Decentralised Software, Slow Chemistry, Spectrum Maps, and RF Interference

  1. Popcorn Time — interview with the creator. All the elements we used already existed and had done so for a long time. But nobody had put them together in an interface that talked to the user in a nice way, said Abad. Very Anonymous approach to software: Who are you going to sue? The first? The second? The third? I did the design. Was it illegal? I didn’t link the various parts together. There is no comprehensive overview of who did what. For we don’t have any business. We don’t have any headquarters or a general manager.
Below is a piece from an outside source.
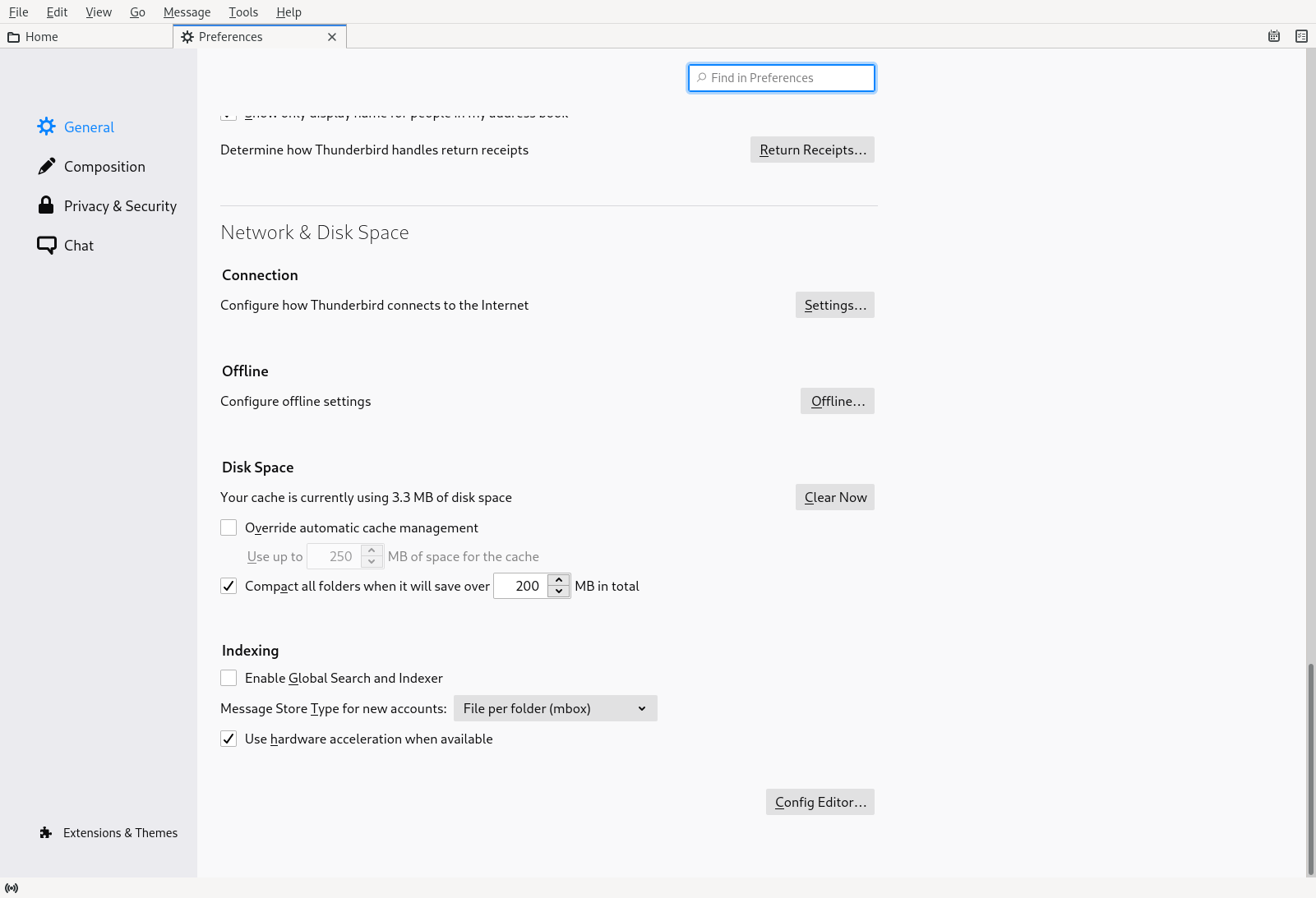Decrease compact folders MB value with down arrow
Viewport: 1316px width, 898px height.
[559, 592]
  2. Slow Chemistry (Nature) — “lazy man’s chemistry”: let a mix of solid reactants sit around undisturbed while they spontaneously transform themselves. More properly called slow chemistry, or even just ageing, the approach requires few, if any, hazardous solvents and uses minimal energy. If planned properly, it also consumes all the reagents in the mix, so that there is no waste and no need for chemical-intensive purification.
  3. Mapping the Spectrum in the Mission — SDR scanner to make a map of spectrum activity.
  4. Electronic Noise is Drowning Out the Internet of Things (IEEE Spectrum) — (paraphrasing) increases deployment costs, decreases battery life, creates interference, ruins policies of spectrum allocation, is expensive to trace, and almost impossible stop.